:: Excerpt provided ::

The Dendryphantina are a subtribe of jumping spiders that occur mainly in the New World. The subtribe was first defined by Anton Menge in 1879 as Dendryphantidae. Females of the subtribe generally show paired spots on the abdomen, and the males often have enlarged chelicerae. Females in this subtribe typically have S-shaped epigynal openings.

:::

▶ List of tasks:
1. In the passage on Dendryphantina, under what name did Anton Menge first define the subtribe?
2. Repeat the passage on Dendryphantina between "The Dendryphantina are" and "S-shaped epigynal openings.", inclusive.
3. Which body parts of the spiders does the passage on Dendryphantina mention?
The listing has nothing to do with this and can be ignored.

:: Collected data ::

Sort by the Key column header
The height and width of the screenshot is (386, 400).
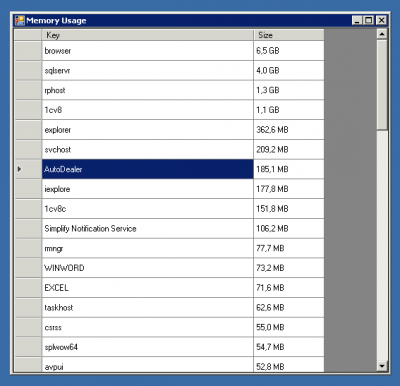tap(148, 35)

:::

▶ Solutions to each task:
1. Dendryphantidae

2.
The Dendryphantina are a subtribe of jumping spiders that occur mainly in the New World. The subtribe was first defined by Anton Menge in 1879 as Dendryphantidae. Females of the subtribe generally show paired spots on the abdomen, and the males often have enlarged chelicerae. Females in this subtribe typically have S-shaped epigynal openings.

3. abdomen, chelicerae, epigynal openings